Provided information:

------------------------------------------------------------

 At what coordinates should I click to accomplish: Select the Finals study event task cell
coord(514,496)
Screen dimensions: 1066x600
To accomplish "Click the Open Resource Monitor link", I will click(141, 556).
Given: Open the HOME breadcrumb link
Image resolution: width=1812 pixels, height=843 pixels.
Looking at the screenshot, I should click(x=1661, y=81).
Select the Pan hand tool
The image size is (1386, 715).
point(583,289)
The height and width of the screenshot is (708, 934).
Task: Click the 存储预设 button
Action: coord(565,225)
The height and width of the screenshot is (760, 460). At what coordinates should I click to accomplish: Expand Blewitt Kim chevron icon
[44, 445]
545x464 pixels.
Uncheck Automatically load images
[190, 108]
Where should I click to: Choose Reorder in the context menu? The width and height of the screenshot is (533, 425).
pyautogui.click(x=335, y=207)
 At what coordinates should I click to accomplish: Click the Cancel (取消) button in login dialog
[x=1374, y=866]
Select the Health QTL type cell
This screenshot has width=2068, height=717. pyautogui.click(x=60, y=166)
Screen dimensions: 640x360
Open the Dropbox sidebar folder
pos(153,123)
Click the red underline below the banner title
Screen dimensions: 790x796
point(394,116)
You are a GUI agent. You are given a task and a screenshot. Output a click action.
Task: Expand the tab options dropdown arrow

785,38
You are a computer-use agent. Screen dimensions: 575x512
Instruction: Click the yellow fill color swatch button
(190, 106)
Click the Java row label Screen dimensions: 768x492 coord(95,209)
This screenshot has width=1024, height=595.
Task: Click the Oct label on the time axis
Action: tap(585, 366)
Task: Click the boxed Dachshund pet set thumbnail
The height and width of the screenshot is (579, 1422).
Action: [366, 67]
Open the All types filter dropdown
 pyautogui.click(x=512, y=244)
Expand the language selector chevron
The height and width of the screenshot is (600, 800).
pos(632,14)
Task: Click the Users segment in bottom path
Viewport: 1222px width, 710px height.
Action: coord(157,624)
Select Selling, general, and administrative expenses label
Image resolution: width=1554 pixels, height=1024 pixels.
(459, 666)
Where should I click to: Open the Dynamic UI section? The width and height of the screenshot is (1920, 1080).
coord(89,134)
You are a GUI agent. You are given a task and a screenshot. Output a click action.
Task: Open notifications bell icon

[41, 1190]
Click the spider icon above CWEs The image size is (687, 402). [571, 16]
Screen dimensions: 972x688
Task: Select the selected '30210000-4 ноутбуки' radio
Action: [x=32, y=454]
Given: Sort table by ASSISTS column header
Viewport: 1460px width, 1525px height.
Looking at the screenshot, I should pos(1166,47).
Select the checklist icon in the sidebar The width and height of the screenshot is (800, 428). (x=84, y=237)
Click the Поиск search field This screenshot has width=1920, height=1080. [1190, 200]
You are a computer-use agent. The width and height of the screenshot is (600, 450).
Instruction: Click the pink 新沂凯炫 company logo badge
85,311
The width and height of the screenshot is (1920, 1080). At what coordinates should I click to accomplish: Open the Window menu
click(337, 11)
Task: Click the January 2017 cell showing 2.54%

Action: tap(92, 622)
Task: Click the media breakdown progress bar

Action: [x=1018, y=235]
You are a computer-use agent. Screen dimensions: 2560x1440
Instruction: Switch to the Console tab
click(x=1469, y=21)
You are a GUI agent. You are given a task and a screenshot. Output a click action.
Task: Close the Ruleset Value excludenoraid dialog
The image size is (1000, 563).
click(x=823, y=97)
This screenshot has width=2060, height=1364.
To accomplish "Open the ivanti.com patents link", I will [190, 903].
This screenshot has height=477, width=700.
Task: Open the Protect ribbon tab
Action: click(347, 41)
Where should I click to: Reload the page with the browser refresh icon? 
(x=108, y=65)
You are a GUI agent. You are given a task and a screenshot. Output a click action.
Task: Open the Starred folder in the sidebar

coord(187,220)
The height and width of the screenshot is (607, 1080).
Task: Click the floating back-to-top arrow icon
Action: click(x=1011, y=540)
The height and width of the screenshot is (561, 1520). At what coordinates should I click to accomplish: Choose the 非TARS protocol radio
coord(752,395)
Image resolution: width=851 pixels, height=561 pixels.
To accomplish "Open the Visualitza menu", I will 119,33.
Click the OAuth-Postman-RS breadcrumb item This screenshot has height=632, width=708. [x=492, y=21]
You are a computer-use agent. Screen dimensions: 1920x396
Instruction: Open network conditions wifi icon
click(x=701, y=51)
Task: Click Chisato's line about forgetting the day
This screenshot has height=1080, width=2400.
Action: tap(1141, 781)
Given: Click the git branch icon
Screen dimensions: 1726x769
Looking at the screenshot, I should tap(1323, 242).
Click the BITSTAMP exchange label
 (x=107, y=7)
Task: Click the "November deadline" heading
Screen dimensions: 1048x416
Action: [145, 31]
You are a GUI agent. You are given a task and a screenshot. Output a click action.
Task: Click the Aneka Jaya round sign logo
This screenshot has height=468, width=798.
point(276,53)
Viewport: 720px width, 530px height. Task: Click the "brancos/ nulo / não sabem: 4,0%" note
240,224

------------------------------------------------------------

Exercise brief: Which entries run from the line containing "Click the OAuth-Postman-RS" through the line containing "Action: [145, 31]"? Extract every line in that span, both ends included, and reproduce each one verbatim.

The result:
Click the OAuth-Postman-RS breadcrumb item This screenshot has height=632, width=708. [x=492, y=21]
You are a computer-use agent. Screen dimensions: 1920x396
Instruction: Open network conditions wifi icon
click(x=701, y=51)
Task: Click Chisato's line about forgetting the day
This screenshot has height=1080, width=2400.
Action: tap(1141, 781)
Given: Click the git branch icon
Screen dimensions: 1726x769
Looking at the screenshot, I should tap(1323, 242).
Click the BITSTAMP exchange label
 (x=107, y=7)
Task: Click the "November deadline" heading
Screen dimensions: 1048x416
Action: [145, 31]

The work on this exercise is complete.